The students should easily win both of these cases if the school districts are foolish enough to actually go to trial. Why? Because the right of students in public secondary schools to form clubs with a wide variety of religious and political viewpoints has already been established by the Equal Access Act — passed by Congress in 1984 and ruled constitutional by the Supreme Court in 1990.
Under the act, public secondary schools don’t have to permit any student-initiated extracurricular clubs. But if the school allows one or more “non-curriculum-related student clubs,” then it may not deny equal access to “any students who wish to conduct a meeting within that limited open forum on the basis of the religious, political, philosophical, or other content of the speech at such meetings.”
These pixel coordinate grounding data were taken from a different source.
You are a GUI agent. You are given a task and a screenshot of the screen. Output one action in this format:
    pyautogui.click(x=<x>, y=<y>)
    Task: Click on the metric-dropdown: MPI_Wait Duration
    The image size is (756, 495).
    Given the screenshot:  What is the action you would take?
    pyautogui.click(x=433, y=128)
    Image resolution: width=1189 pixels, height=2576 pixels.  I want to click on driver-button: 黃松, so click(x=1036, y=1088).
School officials in Boulder Valley claim that the Equal Access Act isn’t triggered by denying the Bible club because all existing clubs in the high school are “curriculum-related.” They argue that the Gay-Straight Alliance, for example, is permitted because sexual orientation is covered in health education and diversity classes.
But the courts are unlikely to agree. When it upheld the constitutionality of the law, the Supreme Court explicitly defined what is and isn’t a curriculum-related club. The Court noted that “a French club would directly relate to the curriculum if a school taught French in a regularly offered course or planned to teach the subject in the near future.” The Court went on to warn that a school district cannot defeat the intent of the law by defining “curriculum-related” in a way that results in giving only those clubs approved by the school an opportunity to meet.
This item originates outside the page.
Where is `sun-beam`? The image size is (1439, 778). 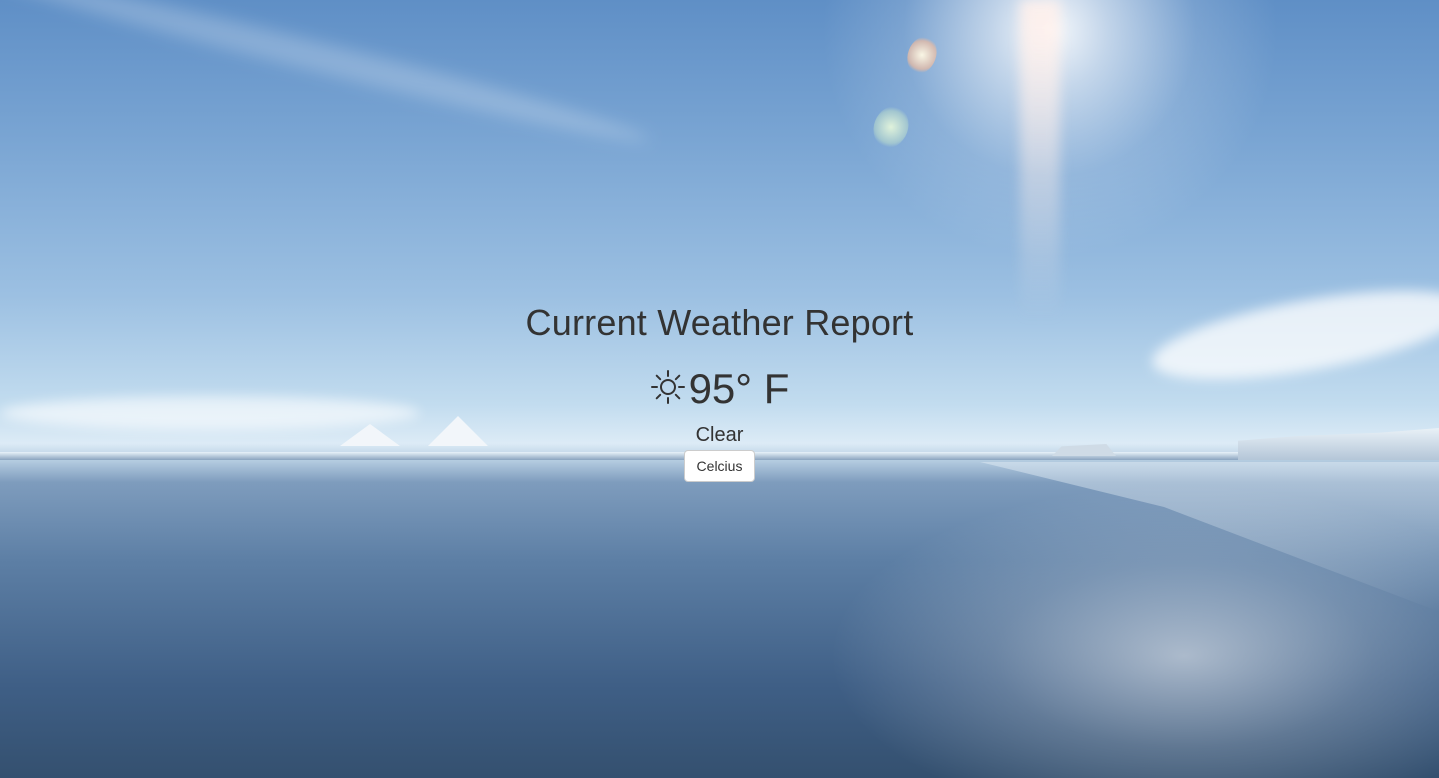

If Amnesty International is curriculum-related (because human rights issues are discussed in social studies), then the Bible club would be as well (since the Bible is discussed in history classes). But under the Equal Access Act as interpreted by the Supreme Court, both are clearly noncurriculum-related student groups. Thus if the school allows one, it must permit the other.
Administrators at Klein High don’t even try to disguise the fact that the school already has dozens of extracurricular clubs. But they have been dragging their feet for months on the student request to form the Gay-Straight Alliance. It’s very likely that a court will order Klein to either permit the club to meet — or shut down all of the other student extracurricular clubs.
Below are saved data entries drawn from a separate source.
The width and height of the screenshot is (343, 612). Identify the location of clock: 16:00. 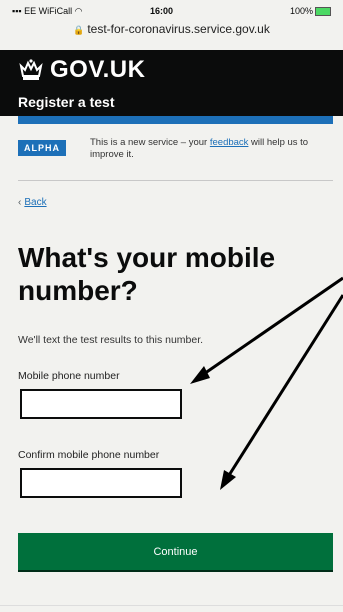
(162, 11).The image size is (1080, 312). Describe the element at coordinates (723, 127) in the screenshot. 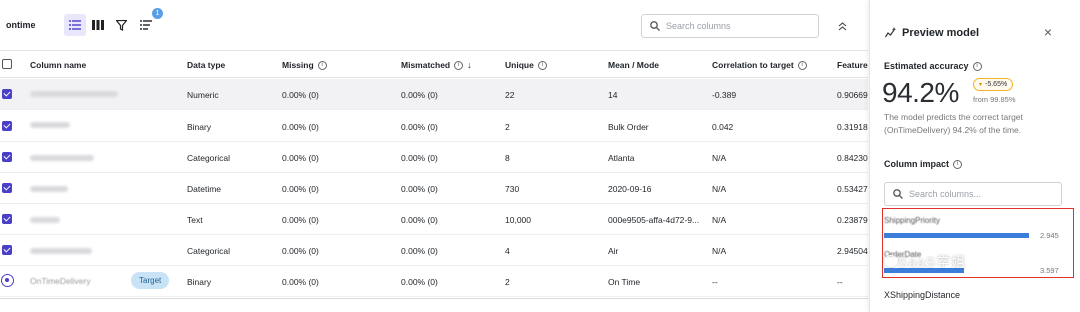

I see `correlation-cell: 0.042` at that location. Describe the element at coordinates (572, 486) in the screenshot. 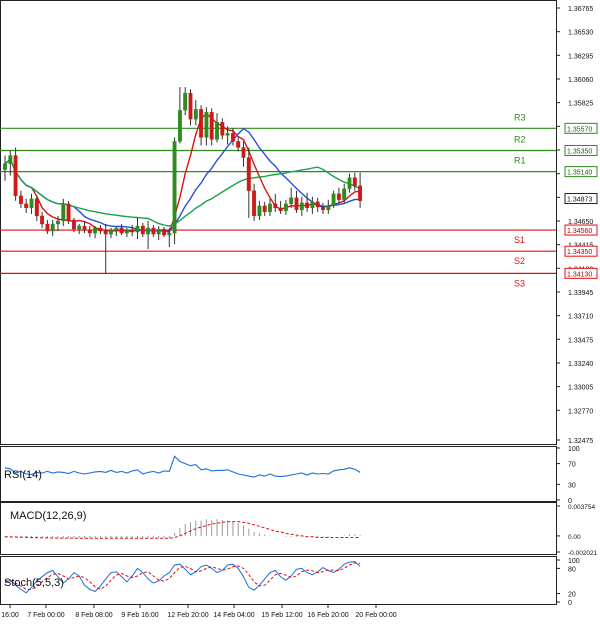

I see `rsi-tick-label: 30` at that location.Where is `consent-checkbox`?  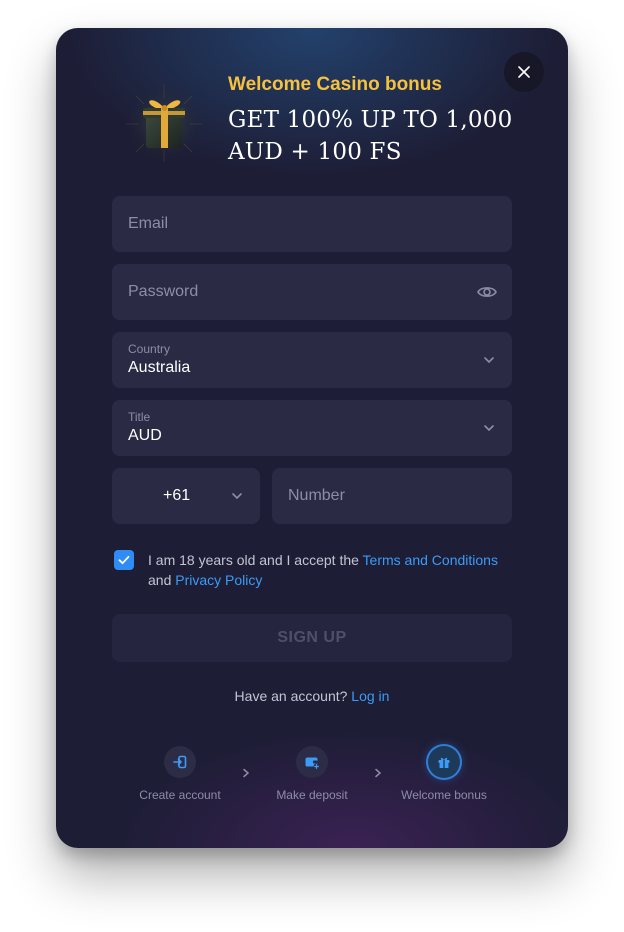
consent-checkbox is located at coordinates (124, 560).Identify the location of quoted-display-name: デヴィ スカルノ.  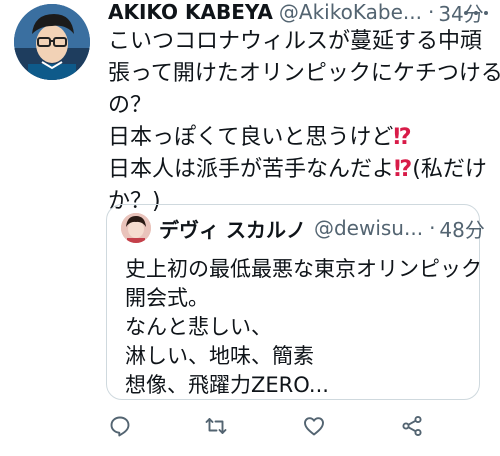
(232, 230).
If Klein and Boulder Valley keep the forum open, does that mean the high schools must allow any club that students want to form? No. Public schools are free to prohibit any club activities that are illegal or that would cause substantial disruption of the school. But students can’t be denied equal access simply because their ideas are unpopular. (Comprehensive guidelines on how to interpret the Equal Access Act may be found at www.firstamendmentcenter.org.)
Nineteen years of fighting over student clubs is long enough. This is settled law. It’s time for school districts to stop playing games with equal access and get about the business of doing what the law requires.
The majority in Boulder Valley may not want a Bible club just as the majority in Klein may oppose a Gay-Straight Alliance. But equal access isn’t a popularity contest. And the right to free speech isn’t up for a vote.